══ Recorded data ══

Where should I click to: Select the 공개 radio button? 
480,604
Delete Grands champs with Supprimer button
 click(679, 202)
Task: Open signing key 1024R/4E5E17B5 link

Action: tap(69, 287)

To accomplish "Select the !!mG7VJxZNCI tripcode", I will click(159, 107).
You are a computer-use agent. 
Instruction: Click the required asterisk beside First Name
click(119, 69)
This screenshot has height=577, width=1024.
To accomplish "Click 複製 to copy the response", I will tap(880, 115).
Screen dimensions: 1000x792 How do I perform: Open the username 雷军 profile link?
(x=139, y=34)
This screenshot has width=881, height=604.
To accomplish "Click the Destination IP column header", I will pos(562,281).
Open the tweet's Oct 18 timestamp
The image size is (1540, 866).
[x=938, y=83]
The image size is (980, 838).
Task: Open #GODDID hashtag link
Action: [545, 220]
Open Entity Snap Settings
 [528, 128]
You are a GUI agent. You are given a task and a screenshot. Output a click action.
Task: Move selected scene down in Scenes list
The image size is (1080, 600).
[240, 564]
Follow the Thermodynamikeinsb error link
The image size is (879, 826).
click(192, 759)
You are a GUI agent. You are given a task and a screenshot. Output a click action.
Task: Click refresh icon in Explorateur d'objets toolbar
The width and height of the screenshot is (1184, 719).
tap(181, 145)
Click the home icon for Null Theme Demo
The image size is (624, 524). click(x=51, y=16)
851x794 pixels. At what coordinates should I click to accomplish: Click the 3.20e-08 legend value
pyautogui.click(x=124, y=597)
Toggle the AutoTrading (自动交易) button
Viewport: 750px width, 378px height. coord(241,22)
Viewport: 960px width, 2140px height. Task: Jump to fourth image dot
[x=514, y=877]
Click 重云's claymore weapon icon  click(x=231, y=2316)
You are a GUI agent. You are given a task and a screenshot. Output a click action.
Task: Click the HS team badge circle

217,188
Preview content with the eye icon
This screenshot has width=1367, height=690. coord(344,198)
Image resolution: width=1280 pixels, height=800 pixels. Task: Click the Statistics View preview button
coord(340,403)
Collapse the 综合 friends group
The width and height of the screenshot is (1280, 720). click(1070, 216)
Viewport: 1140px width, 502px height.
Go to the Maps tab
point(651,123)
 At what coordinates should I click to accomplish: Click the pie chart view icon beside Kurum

═══

■ **The problem**:
Write out the records in full, exactly as they appear above.

■ **Expected answer**:
Where should I click to: Select the 공개 radio button? 
480,604
Delete Grands champs with Supprimer button
 click(679, 202)
Task: Open signing key 1024R/4E5E17B5 link

Action: tap(69, 287)

To accomplish "Select the !!mG7VJxZNCI tripcode", I will click(159, 107).
You are a computer-use agent. 
Instruction: Click the required asterisk beside First Name
click(119, 69)
This screenshot has height=577, width=1024.
To accomplish "Click 複製 to copy the response", I will tap(880, 115).
Screen dimensions: 1000x792 How do I perform: Open the username 雷军 profile link?
(x=139, y=34)
This screenshot has width=881, height=604.
To accomplish "Click the Destination IP column header", I will pos(562,281).
Open the tweet's Oct 18 timestamp
The image size is (1540, 866).
[x=938, y=83]
The image size is (980, 838).
Task: Open #GODDID hashtag link
Action: [545, 220]
Open Entity Snap Settings
 [528, 128]
You are a GUI agent. You are given a task and a screenshot. Output a click action.
Task: Move selected scene down in Scenes list
The image size is (1080, 600).
[240, 564]
Follow the Thermodynamikeinsb error link
The image size is (879, 826).
click(192, 759)
You are a GUI agent. You are given a task and a screenshot. Output a click action.
Task: Click refresh icon in Explorateur d'objets toolbar
The width and height of the screenshot is (1184, 719).
tap(181, 145)
Click the home icon for Null Theme Demo
The image size is (624, 524). click(x=51, y=16)
851x794 pixels. At what coordinates should I click to accomplish: Click the 3.20e-08 legend value
pyautogui.click(x=124, y=597)
Toggle the AutoTrading (自动交易) button
Viewport: 750px width, 378px height. coord(241,22)
Viewport: 960px width, 2140px height. Task: Jump to fourth image dot
[x=514, y=877]
Click 重云's claymore weapon icon  click(x=231, y=2316)
You are a GUI agent. You are given a task and a screenshot. Output a click action.
Task: Click the HS team badge circle

217,188
Preview content with the eye icon
This screenshot has width=1367, height=690. coord(344,198)
Image resolution: width=1280 pixels, height=800 pixels. Task: Click the Statistics View preview button
coord(340,403)
Collapse the 综合 friends group
The width and height of the screenshot is (1280, 720). click(1070, 216)
Viewport: 1140px width, 502px height.
Go to the Maps tab
point(651,123)
 At what coordinates should I click to accomplish: Click the pie chart view icon beside Kurum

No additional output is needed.